Problem to solve:
Provide an exact reproduction of every entry.

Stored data
····················

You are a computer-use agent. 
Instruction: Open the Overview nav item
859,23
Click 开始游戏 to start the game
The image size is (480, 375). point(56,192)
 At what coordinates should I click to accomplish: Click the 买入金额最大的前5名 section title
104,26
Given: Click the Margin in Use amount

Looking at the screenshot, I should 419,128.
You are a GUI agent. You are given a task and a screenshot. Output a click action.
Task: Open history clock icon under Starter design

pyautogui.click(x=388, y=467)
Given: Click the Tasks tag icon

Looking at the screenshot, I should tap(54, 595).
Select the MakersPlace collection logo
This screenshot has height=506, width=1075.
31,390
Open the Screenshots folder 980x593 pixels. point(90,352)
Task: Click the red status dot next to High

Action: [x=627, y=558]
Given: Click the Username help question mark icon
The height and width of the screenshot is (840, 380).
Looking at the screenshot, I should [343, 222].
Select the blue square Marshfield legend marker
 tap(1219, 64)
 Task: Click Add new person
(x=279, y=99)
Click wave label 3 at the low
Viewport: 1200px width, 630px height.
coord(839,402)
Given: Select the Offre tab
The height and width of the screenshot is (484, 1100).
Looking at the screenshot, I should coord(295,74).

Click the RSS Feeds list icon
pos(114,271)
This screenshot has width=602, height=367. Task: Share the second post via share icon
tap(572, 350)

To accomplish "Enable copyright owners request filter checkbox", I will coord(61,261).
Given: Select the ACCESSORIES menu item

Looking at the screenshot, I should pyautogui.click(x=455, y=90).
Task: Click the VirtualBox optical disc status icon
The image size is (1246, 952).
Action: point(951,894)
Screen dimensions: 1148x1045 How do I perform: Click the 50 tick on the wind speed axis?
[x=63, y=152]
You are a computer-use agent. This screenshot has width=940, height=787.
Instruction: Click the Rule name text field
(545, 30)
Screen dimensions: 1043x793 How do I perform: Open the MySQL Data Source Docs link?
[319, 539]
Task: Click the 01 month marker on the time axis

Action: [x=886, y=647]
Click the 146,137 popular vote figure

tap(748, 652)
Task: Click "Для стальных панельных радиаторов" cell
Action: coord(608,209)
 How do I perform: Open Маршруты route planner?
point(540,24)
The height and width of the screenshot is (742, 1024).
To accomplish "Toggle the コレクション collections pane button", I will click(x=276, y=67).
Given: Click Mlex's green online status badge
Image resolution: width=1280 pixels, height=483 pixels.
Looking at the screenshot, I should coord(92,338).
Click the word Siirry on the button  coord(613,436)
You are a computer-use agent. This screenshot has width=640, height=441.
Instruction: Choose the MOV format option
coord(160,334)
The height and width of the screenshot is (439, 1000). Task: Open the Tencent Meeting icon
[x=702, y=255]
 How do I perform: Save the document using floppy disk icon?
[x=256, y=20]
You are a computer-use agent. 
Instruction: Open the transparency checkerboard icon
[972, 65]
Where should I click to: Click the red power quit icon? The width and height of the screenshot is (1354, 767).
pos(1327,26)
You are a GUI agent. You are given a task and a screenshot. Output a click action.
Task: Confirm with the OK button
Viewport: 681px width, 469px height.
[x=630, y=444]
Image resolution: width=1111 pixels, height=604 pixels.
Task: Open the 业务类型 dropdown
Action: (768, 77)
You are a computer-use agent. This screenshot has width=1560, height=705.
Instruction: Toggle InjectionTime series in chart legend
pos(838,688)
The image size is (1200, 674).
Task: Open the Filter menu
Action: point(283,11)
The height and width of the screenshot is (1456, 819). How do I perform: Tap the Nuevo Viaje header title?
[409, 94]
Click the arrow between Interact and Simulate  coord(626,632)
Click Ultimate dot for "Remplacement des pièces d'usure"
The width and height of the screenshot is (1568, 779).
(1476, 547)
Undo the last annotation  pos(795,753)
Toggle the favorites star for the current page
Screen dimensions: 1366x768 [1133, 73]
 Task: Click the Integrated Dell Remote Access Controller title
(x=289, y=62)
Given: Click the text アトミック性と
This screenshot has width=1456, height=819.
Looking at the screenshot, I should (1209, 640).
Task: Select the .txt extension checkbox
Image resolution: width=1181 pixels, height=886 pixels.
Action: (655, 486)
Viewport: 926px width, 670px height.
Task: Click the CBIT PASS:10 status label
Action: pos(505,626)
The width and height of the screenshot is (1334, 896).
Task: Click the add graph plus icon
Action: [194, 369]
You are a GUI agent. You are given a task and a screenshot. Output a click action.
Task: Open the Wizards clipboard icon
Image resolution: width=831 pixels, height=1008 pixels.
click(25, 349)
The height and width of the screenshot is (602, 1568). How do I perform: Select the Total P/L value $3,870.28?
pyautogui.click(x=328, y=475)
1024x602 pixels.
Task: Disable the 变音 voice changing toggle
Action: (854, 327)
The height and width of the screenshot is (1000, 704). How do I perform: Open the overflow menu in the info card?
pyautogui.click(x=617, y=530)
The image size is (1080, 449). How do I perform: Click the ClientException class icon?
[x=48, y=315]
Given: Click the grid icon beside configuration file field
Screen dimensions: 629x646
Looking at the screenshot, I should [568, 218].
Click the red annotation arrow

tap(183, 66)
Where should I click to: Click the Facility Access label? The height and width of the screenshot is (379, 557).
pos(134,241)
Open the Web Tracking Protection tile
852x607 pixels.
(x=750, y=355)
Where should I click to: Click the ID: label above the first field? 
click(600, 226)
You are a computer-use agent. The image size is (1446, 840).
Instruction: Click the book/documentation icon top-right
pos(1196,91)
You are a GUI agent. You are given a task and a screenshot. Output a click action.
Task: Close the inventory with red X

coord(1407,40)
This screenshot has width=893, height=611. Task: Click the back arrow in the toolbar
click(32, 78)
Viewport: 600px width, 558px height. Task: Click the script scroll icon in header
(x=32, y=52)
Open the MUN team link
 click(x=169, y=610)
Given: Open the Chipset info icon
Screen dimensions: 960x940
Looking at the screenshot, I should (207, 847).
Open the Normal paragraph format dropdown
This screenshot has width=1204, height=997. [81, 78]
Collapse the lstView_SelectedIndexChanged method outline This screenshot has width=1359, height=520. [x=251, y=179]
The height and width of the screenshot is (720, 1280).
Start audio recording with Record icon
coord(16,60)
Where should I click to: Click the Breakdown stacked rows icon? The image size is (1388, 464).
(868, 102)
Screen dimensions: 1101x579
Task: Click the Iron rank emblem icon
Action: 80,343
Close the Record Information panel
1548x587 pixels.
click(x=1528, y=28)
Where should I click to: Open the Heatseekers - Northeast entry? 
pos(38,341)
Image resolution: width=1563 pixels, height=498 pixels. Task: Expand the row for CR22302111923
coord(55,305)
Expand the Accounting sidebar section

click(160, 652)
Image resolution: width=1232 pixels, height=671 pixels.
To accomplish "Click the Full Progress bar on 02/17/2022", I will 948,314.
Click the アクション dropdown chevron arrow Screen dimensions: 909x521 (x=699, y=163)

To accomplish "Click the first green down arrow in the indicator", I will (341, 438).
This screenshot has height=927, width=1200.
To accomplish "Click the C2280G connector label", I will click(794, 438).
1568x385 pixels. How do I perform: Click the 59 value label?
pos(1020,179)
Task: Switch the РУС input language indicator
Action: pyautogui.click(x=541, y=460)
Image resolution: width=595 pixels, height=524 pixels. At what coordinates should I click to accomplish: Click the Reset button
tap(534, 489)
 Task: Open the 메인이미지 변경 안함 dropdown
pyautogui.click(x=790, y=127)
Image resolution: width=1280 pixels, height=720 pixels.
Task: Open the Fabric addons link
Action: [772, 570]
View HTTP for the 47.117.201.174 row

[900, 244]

····················

Answer:
You are a computer-use agent. 
Instruction: Open the Overview nav item
859,23
Click 开始游戏 to start the game
The image size is (480, 375). point(56,192)
 At what coordinates should I click to accomplish: Click the 买入金额最大的前5名 section title
104,26
Given: Click the Margin in Use amount

Looking at the screenshot, I should 419,128.
You are a GUI agent. You are given a task and a screenshot. Output a click action.
Task: Open history clock icon under Starter design

pyautogui.click(x=388, y=467)
Given: Click the Tasks tag icon

Looking at the screenshot, I should tap(54, 595).
Select the MakersPlace collection logo
This screenshot has height=506, width=1075.
31,390
Open the Screenshots folder 980x593 pixels. point(90,352)
Task: Click the red status dot next to High

Action: [x=627, y=558]
Given: Click the Username help question mark icon
The height and width of the screenshot is (840, 380).
Looking at the screenshot, I should [343, 222].
Select the blue square Marshfield legend marker
 tap(1219, 64)
 Task: Click Add new person
(x=279, y=99)
Click wave label 3 at the low
Viewport: 1200px width, 630px height.
coord(839,402)
Given: Select the Offre tab
The height and width of the screenshot is (484, 1100).
Looking at the screenshot, I should coord(295,74).

Click the RSS Feeds list icon
pos(114,271)
This screenshot has width=602, height=367. Task: Share the second post via share icon
tap(572, 350)

To accomplish "Enable copyright owners request filter checkbox", I will coord(61,261).
Given: Select the ACCESSORIES menu item

Looking at the screenshot, I should pyautogui.click(x=455, y=90).
Task: Click the VirtualBox optical disc status icon
The image size is (1246, 952).
Action: point(951,894)
Screen dimensions: 1148x1045 How do I perform: Click the 50 tick on the wind speed axis?
[x=63, y=152]
You are a computer-use agent. This screenshot has width=940, height=787.
Instruction: Click the Rule name text field
(545, 30)
Screen dimensions: 1043x793 How do I perform: Open the MySQL Data Source Docs link?
[319, 539]
Task: Click the 01 month marker on the time axis

Action: [x=886, y=647]
Click the 146,137 popular vote figure

tap(748, 652)
Task: Click "Для стальных панельных радиаторов" cell
Action: coord(608,209)
 How do I perform: Open Маршруты route planner?
point(540,24)
The height and width of the screenshot is (742, 1024).
To accomplish "Toggle the コレクション collections pane button", I will click(x=276, y=67).
Given: Click Mlex's green online status badge
Image resolution: width=1280 pixels, height=483 pixels.
Looking at the screenshot, I should coord(92,338).
Click the word Siirry on the button  coord(613,436)
You are a computer-use agent. This screenshot has width=640, height=441.
Instruction: Choose the MOV format option
coord(160,334)
The height and width of the screenshot is (439, 1000). Task: Open the Tencent Meeting icon
[x=702, y=255]
 How do I perform: Save the document using floppy disk icon?
[x=256, y=20]
You are a computer-use agent. 
Instruction: Open the transparency checkerboard icon
[972, 65]
Where should I click to: Click the red power quit icon? The width and height of the screenshot is (1354, 767).
pos(1327,26)
You are a GUI agent. You are given a task and a screenshot. Output a click action.
Task: Confirm with the OK button
Viewport: 681px width, 469px height.
[x=630, y=444]
Image resolution: width=1111 pixels, height=604 pixels.
Task: Open the 业务类型 dropdown
Action: (768, 77)
You are a computer-use agent. This screenshot has width=1560, height=705.
Instruction: Toggle InjectionTime series in chart legend
pos(838,688)
The image size is (1200, 674).
Task: Open the Filter menu
Action: point(283,11)
The height and width of the screenshot is (1456, 819). How do I perform: Tap the Nuevo Viaje header title?
[409, 94]
Click the arrow between Interact and Simulate  coord(626,632)
Click Ultimate dot for "Remplacement des pièces d'usure"
The width and height of the screenshot is (1568, 779).
(1476, 547)
Undo the last annotation  pos(795,753)
Toggle the favorites star for the current page
Screen dimensions: 1366x768 [1133, 73]
 Task: Click the Integrated Dell Remote Access Controller title
(x=289, y=62)
Given: Click the text アトミック性と
This screenshot has width=1456, height=819.
Looking at the screenshot, I should (1209, 640).
Task: Select the .txt extension checkbox
Image resolution: width=1181 pixels, height=886 pixels.
Action: (655, 486)
Viewport: 926px width, 670px height.
Task: Click the CBIT PASS:10 status label
Action: pos(505,626)
The width and height of the screenshot is (1334, 896).
Task: Click the add graph plus icon
Action: [194, 369]
You are a GUI agent. You are given a task and a screenshot. Output a click action.
Task: Open the Wizards clipboard icon
Image resolution: width=831 pixels, height=1008 pixels.
click(25, 349)
The height and width of the screenshot is (602, 1568). How do I perform: Select the Total P/L value $3,870.28?
pyautogui.click(x=328, y=475)
1024x602 pixels.
Task: Disable the 变音 voice changing toggle
Action: (854, 327)
The height and width of the screenshot is (1000, 704). How do I perform: Open the overflow menu in the info card?
pyautogui.click(x=617, y=530)
The image size is (1080, 449). How do I perform: Click the ClientException class icon?
[x=48, y=315]
Given: Click the grid icon beside configuration file field
Screen dimensions: 629x646
Looking at the screenshot, I should [568, 218].
Click the red annotation arrow

tap(183, 66)
Where should I click to: Click the Facility Access label? The height and width of the screenshot is (379, 557).
pos(134,241)
Open the Web Tracking Protection tile
852x607 pixels.
(x=750, y=355)
Where should I click to: Click the ID: label above the first field? 
click(600, 226)
You are a computer-use agent. The image size is (1446, 840).
Instruction: Click the book/documentation icon top-right
pos(1196,91)
You are a GUI agent. You are given a task and a screenshot. Output a click action.
Task: Close the inventory with red X

coord(1407,40)
This screenshot has width=893, height=611. Task: Click the back arrow in the toolbar
click(32, 78)
Viewport: 600px width, 558px height. Task: Click the script scroll icon in header
(x=32, y=52)
Open the MUN team link
 click(x=169, y=610)
Given: Open the Chipset info icon
Screen dimensions: 960x940
Looking at the screenshot, I should (207, 847).
Open the Normal paragraph format dropdown
This screenshot has width=1204, height=997. [81, 78]
Collapse the lstView_SelectedIndexChanged method outline This screenshot has width=1359, height=520. [x=251, y=179]
The height and width of the screenshot is (720, 1280).
Start audio recording with Record icon
coord(16,60)
Where should I click to: Click the Breakdown stacked rows icon? The image size is (1388, 464).
(868, 102)
Screen dimensions: 1101x579
Task: Click the Iron rank emblem icon
Action: 80,343
Close the Record Information panel
1548x587 pixels.
click(x=1528, y=28)
Where should I click to: Open the Heatseekers - Northeast entry? 
pos(38,341)
Image resolution: width=1563 pixels, height=498 pixels. Task: Expand the row for CR22302111923
coord(55,305)
Expand the Accounting sidebar section

click(160, 652)
Image resolution: width=1232 pixels, height=671 pixels.
To accomplish "Click the Full Progress bar on 02/17/2022", I will 948,314.
Click the アクション dropdown chevron arrow Screen dimensions: 909x521 (x=699, y=163)

To accomplish "Click the first green down arrow in the indicator", I will (341, 438).
This screenshot has height=927, width=1200.
To accomplish "Click the C2280G connector label", I will click(794, 438).
1568x385 pixels. How do I perform: Click the 59 value label?
pos(1020,179)
Task: Switch the РУС input language indicator
Action: pyautogui.click(x=541, y=460)
Image resolution: width=595 pixels, height=524 pixels. At what coordinates should I click to accomplish: Click the Reset button
tap(534, 489)
 Task: Open the 메인이미지 변경 안함 dropdown
pyautogui.click(x=790, y=127)
Image resolution: width=1280 pixels, height=720 pixels.
Task: Open the Fabric addons link
Action: [772, 570]
View HTTP for the 47.117.201.174 row

[900, 244]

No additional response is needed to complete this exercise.